Poi, improvvisamente, nel maggio 2013 il Progetto Haarp va in pensione. A riportare la notizia un sito Arll.org che ha intervistato il direttore del progetto; ma ora tale sito internet non è più raggiungibile. Motivazione? Troppe spese!
E' più probabile invece che HAARP sia ancora militarmente attivo e sia stata chiusa soltanto la ricerca civile.

Anche l'Italia coinvolta?
Anche l'Italia ospita in Sicilia una base americana a Niscemi (Caltanissetta), con le stesse funzioni di Haarp, ma con un altro nome, MUOS, ovvero Mobile User Objective System, un nuovo sistema di comunicazione satellitare globale del dipartimento della Difesa Usa, che sarà pienamente operativo nel 2017. Si tratta di un sofisticato complesso costituito da cinque satelliti e quattro stazioni terrestri (Chesapeake in Virginia, Wahiawa alle Hawaii, Geraldton in Australia, e Niscemi in Italia). muos-mondoI primi tre siti sono già operativi, quello siciliano è in fase di completamento, con i lavori eseguiti presso la Naval Radio Trasmitter Facility, a 60 chilometri circa dalla base aeronavale Usa di Sigonella. La base siciliana copre l’area che va dall’Oceano Atlantico agli Oceani Indiani, consente una copertura ad alta e bassa frequenza per unità Nato marine terrestri e aeree, e pertanto, dal punto di vista degli americani, è un progetto di «fondamentale importanza», come ha riconosciuto Barack Obama, nell’ambito dello sviluppo congiunto Italia-Usa.
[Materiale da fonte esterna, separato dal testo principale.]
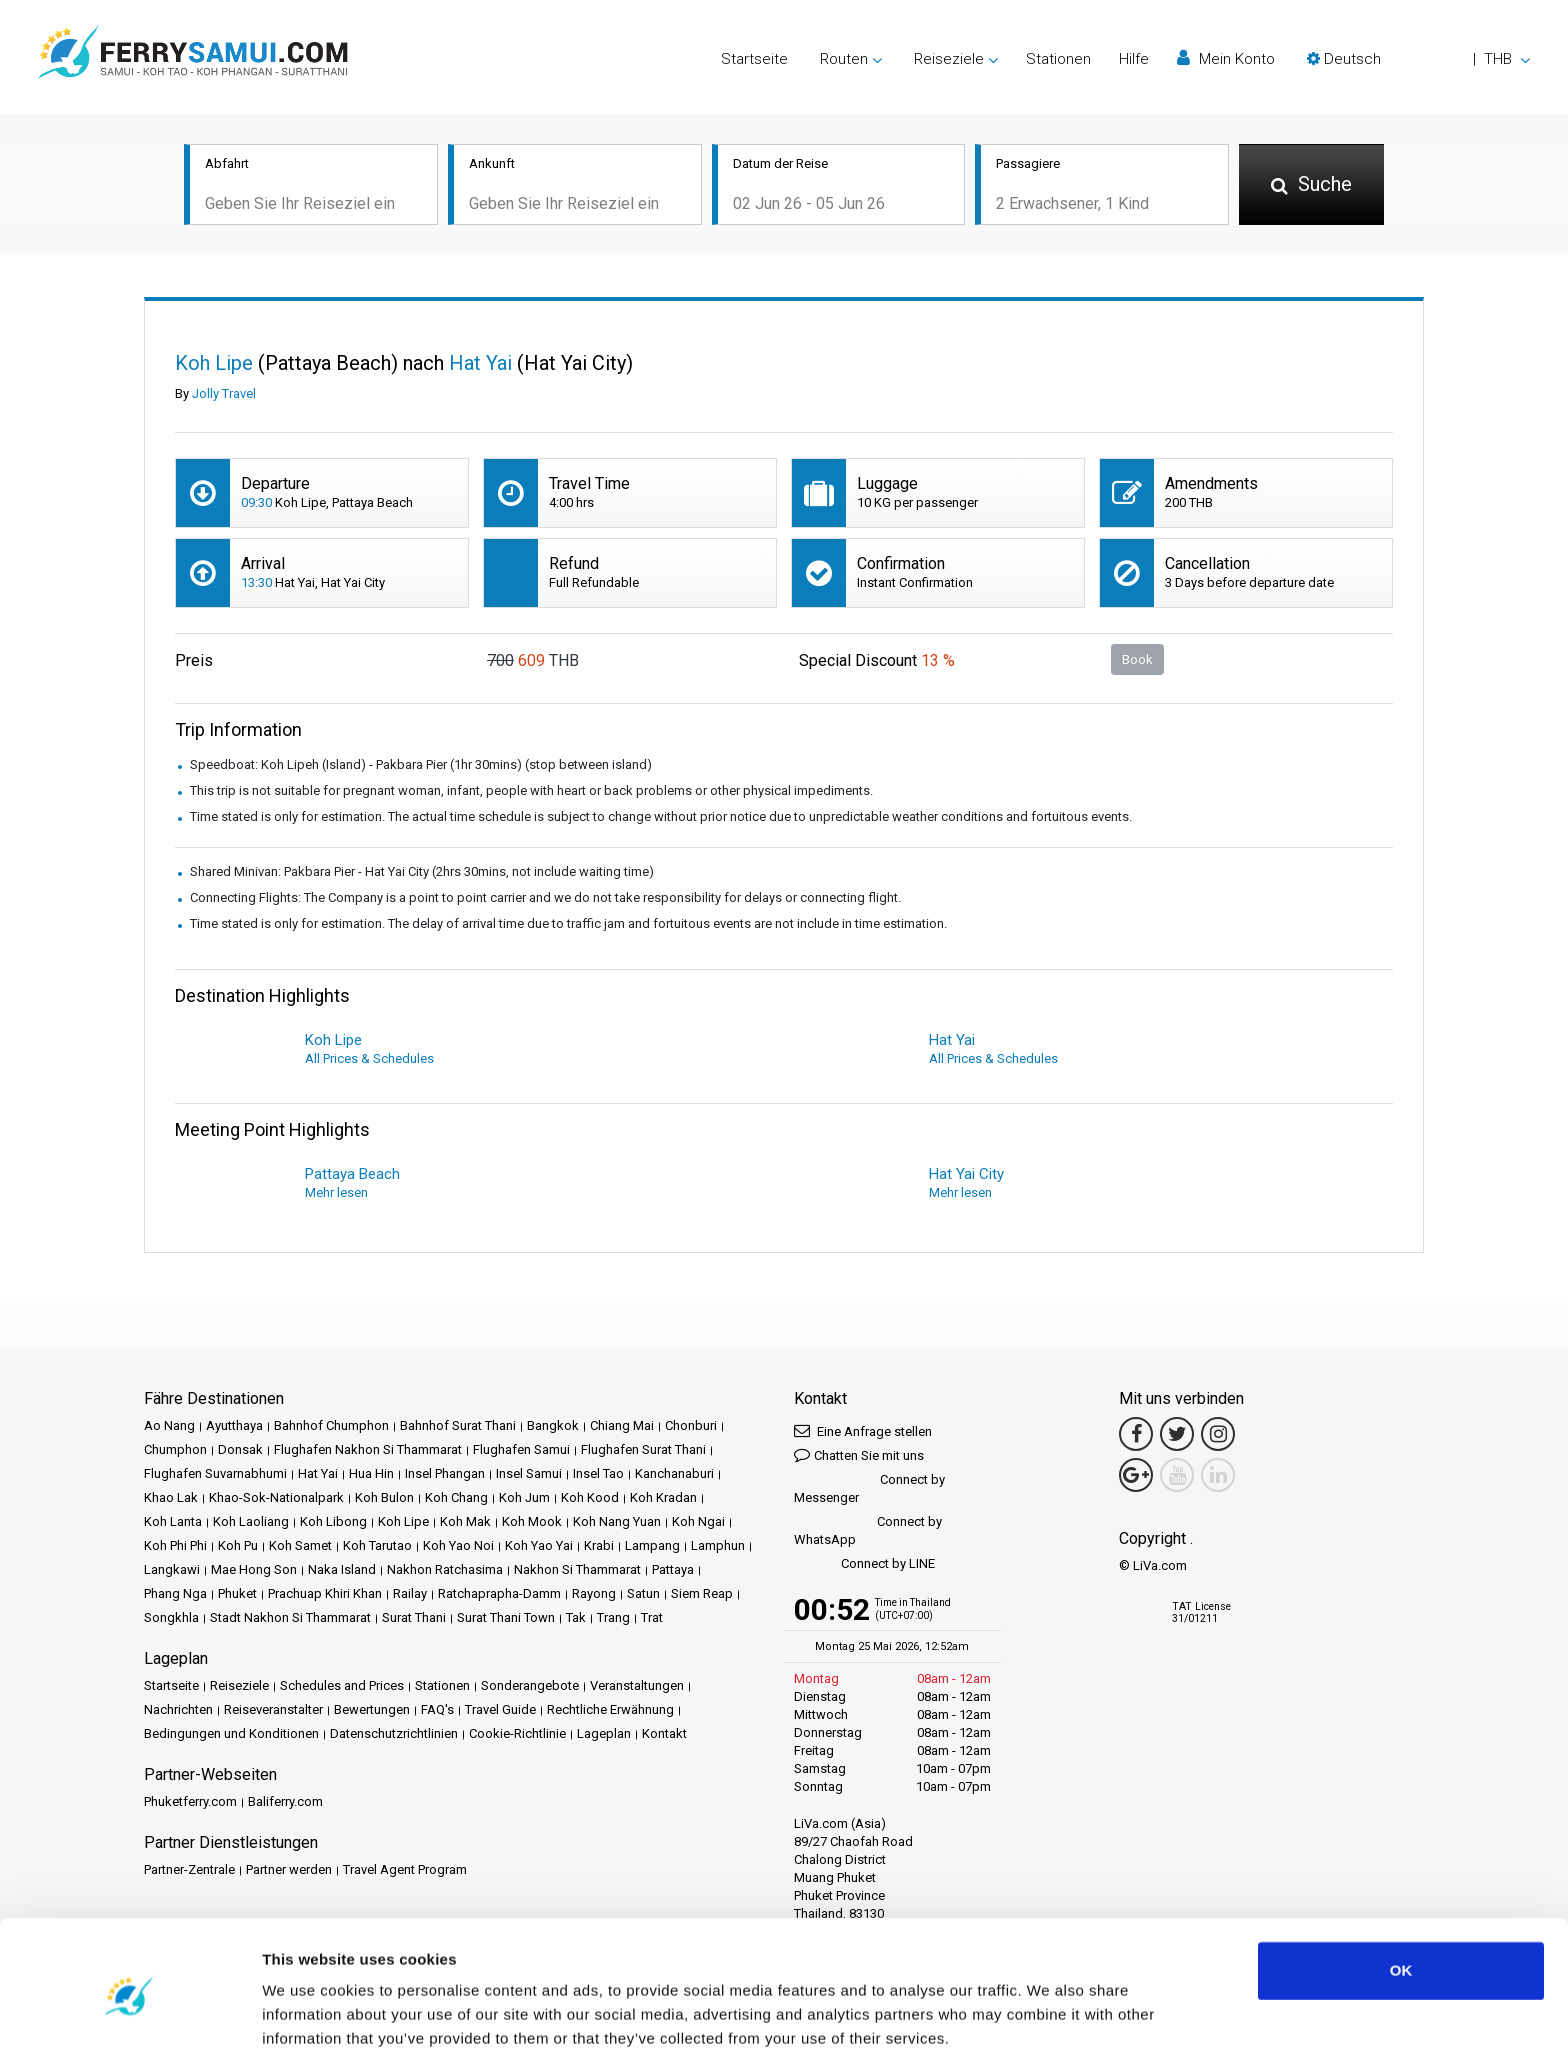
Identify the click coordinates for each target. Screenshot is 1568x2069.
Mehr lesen (336, 1194)
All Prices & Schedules (369, 1060)
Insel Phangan (445, 1475)
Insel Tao (598, 1475)
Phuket (237, 1595)
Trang (613, 1619)
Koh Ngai (698, 1523)
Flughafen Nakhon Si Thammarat (368, 1451)
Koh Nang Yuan (617, 1523)
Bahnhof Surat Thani (458, 1427)
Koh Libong (333, 1523)
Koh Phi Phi (175, 1547)
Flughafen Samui (521, 1451)
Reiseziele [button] (949, 59)
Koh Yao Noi (458, 1547)
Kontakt (664, 1735)
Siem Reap (702, 1595)
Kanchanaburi (674, 1475)
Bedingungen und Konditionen (231, 1735)
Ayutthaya (234, 1427)
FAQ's (437, 1711)
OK (1401, 1906)
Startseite (754, 59)
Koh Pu (238, 1547)
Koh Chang (456, 1499)
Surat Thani (414, 1619)
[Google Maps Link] (1136, 1477)
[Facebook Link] (1136, 1436)
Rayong (594, 1595)
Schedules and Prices (342, 1687)
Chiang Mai (622, 1427)
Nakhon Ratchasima (445, 1571)
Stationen (1058, 59)
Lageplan (604, 1735)
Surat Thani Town (506, 1619)
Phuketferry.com (190, 1803)
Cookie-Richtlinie (517, 1735)
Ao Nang (169, 1427)
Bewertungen (372, 1711)
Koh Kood (590, 1499)
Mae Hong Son (254, 1571)
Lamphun (718, 1547)
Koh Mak (465, 1523)
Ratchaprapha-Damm (499, 1595)
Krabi (599, 1547)
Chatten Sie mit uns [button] (859, 1456)
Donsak (240, 1451)
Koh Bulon (384, 1499)
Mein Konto (1226, 58)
Si avverte il timore che il nuovo sistema di telecomunicazione satellitare delle forze armate Usa possa essere in qualche modo legato all’HAARP. Diversi studiosi in tutto il mondo - tra cui alcuni sostenitori dell’ipotesi di utilizzo delle antenne MUOS per fini non dichiarati di modificazione ambientale - hanno più volte denunciato come queste tecnologie possano servire “a causare terremoti o altri fenomeni come siccità, uragani, inondazioni, ecc., sia indirizzando le emissioni sul nucleo della terra (influendo così sul magnetismo terrestre), sia indirizzandole sulla ionosfera”.
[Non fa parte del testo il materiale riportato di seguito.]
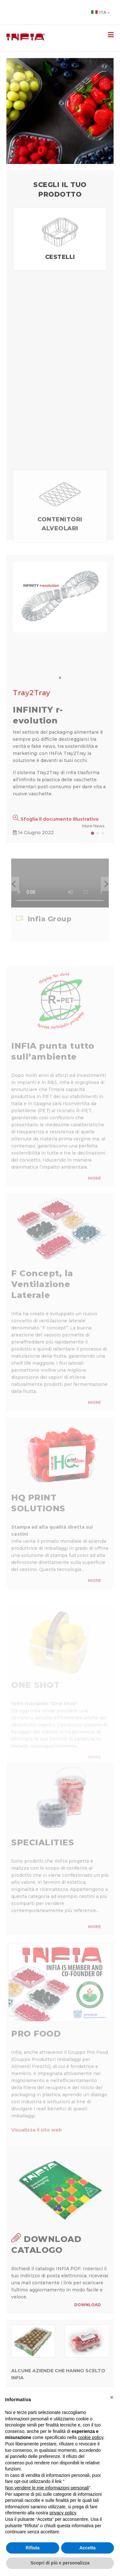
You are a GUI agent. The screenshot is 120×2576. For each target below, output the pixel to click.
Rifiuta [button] (33, 2547)
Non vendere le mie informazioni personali (47, 2487)
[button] (13, 884)
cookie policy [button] (90, 2437)
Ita (100, 12)
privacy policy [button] (63, 2512)
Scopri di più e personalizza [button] (59, 2562)
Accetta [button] (87, 2547)
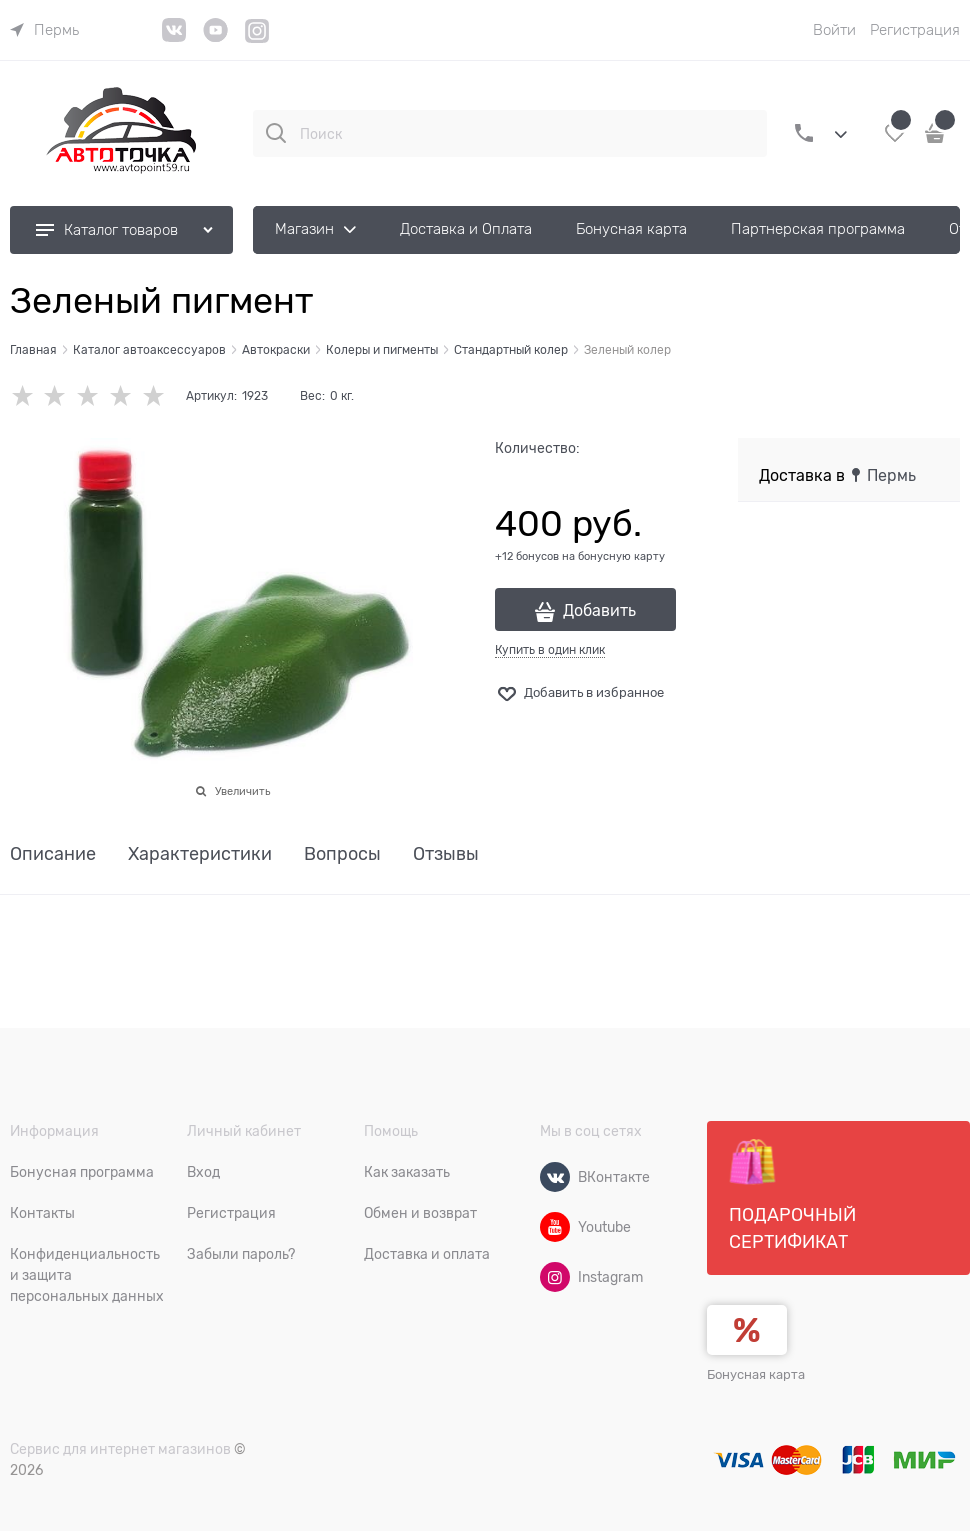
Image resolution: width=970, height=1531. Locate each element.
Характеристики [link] (200, 854)
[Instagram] (257, 39)
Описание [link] (53, 854)
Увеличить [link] (242, 791)
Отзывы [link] (446, 854)
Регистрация (915, 30)
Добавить (599, 611)
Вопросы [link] (342, 854)
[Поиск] (276, 133)
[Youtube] (555, 1227)
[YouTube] (215, 37)
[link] (44, 30)
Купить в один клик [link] (550, 650)
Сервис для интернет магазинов (120, 1449)
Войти (834, 30)
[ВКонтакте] (555, 1177)
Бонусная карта (756, 1374)
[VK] (174, 37)
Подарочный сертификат (792, 1195)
“Manipolando le proprietà elettriche dell’atmosfera si è in grado di porre sotto controllo forze immani. Facendovi ricorso quale arma militare, le conseguenze potrebbero essere devastanti per il nemico. E’ possibile convogliare in una zona prestabilita energia milioni di volte più intensa di quella che sarebbe possibile inviare con qualsiasi altro trasmettitore tradizionale. L’energia può anche essere indirizzata verso un obiettivo mobile, per cui si potrebbe applicare anche contro i missili del nemico”.
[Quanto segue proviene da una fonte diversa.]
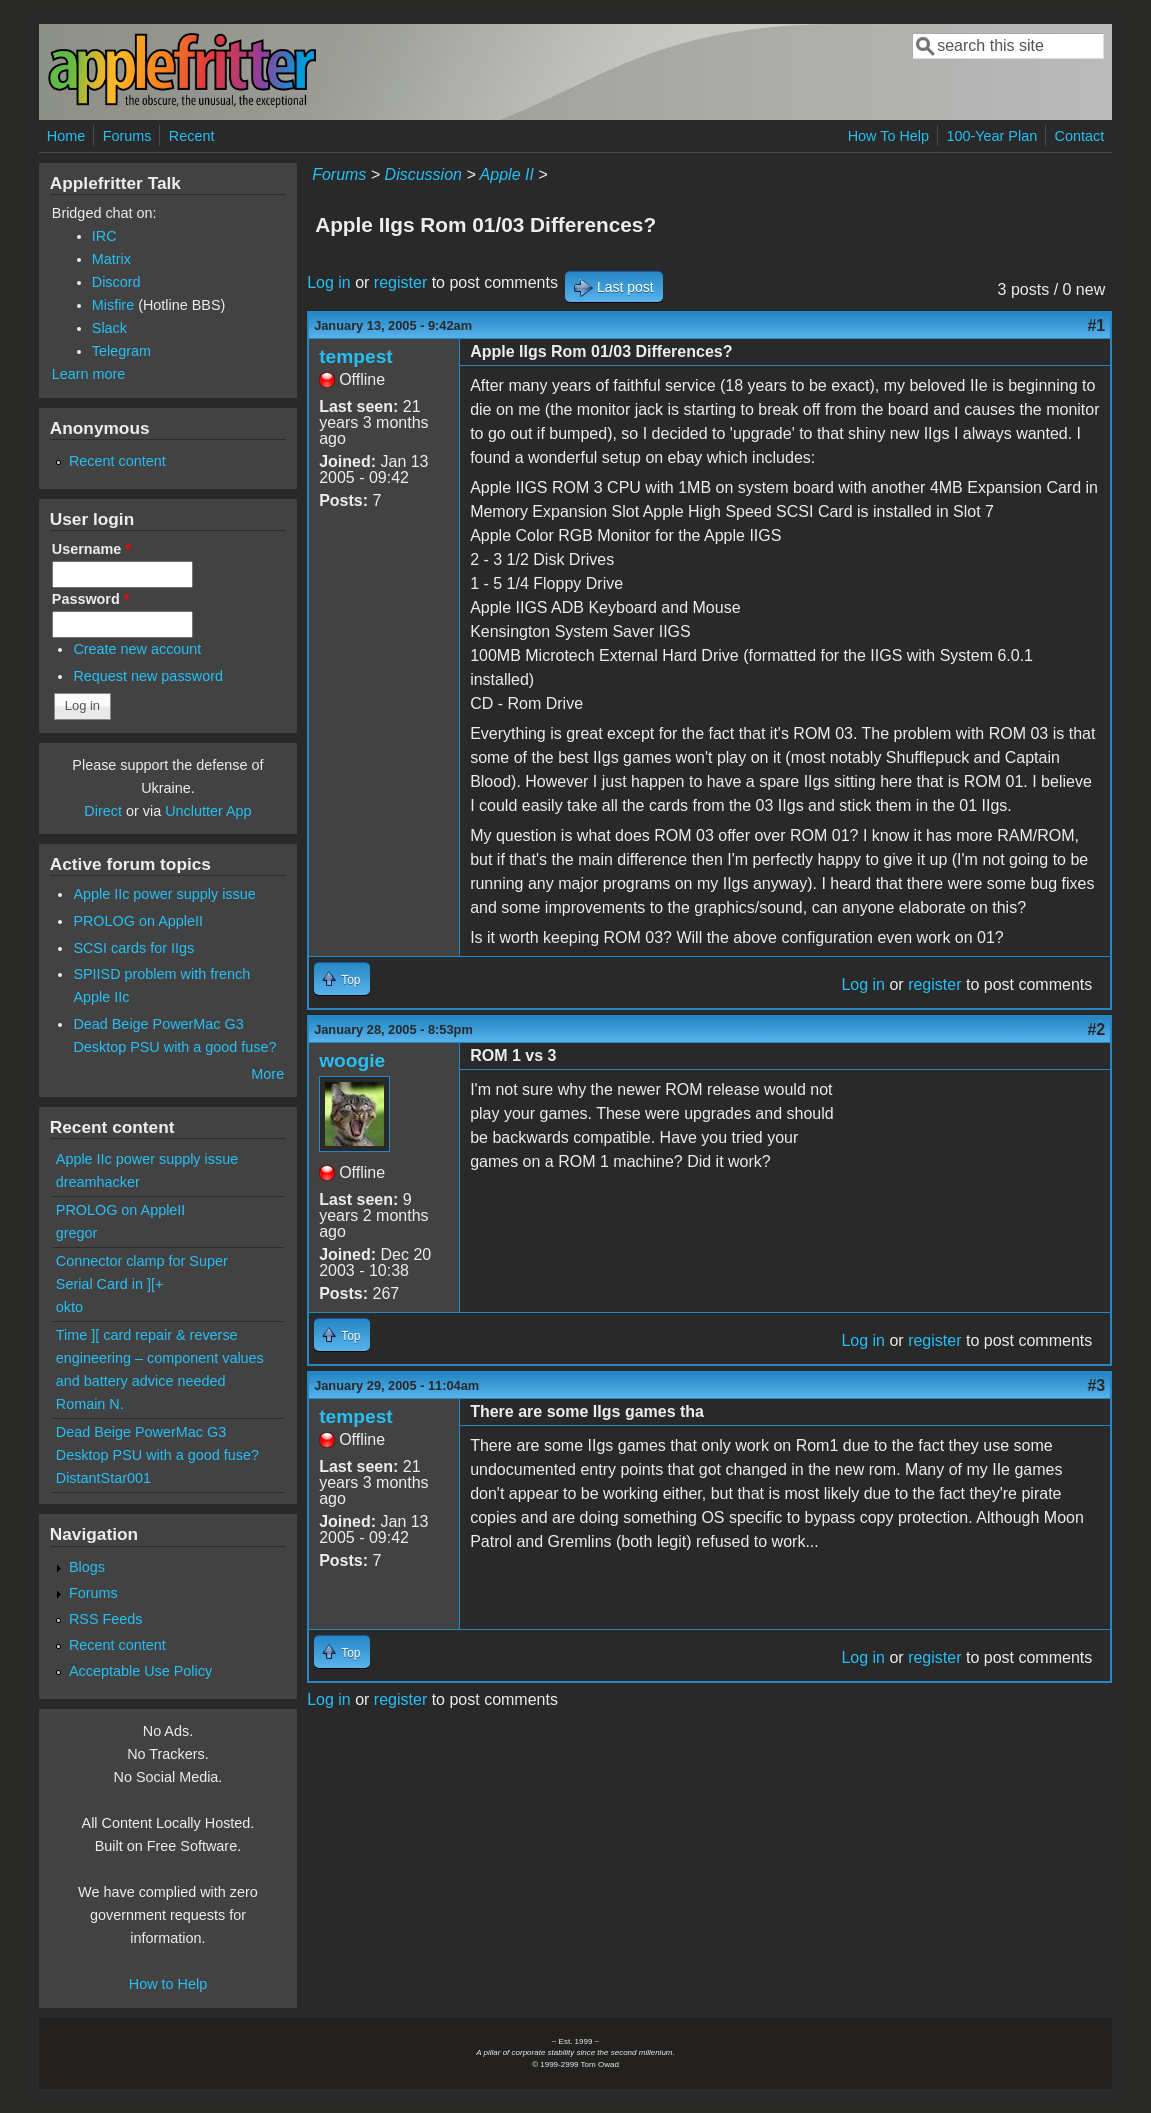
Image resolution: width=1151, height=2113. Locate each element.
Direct (103, 811)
Quindi lo stato americano e quello italiano stanno violando la Convenzione di Ginevra sulla proibizione dell’uso militare o di altra ostile natura di tecniche di modificazioni ambientali. Il MUOS non solo può creare danni ambientali, ma è anche pericoloso per la salute. E naturalmente a Niscemi stanno tentando di soffocare la voce di chi tenta di ribellarsi".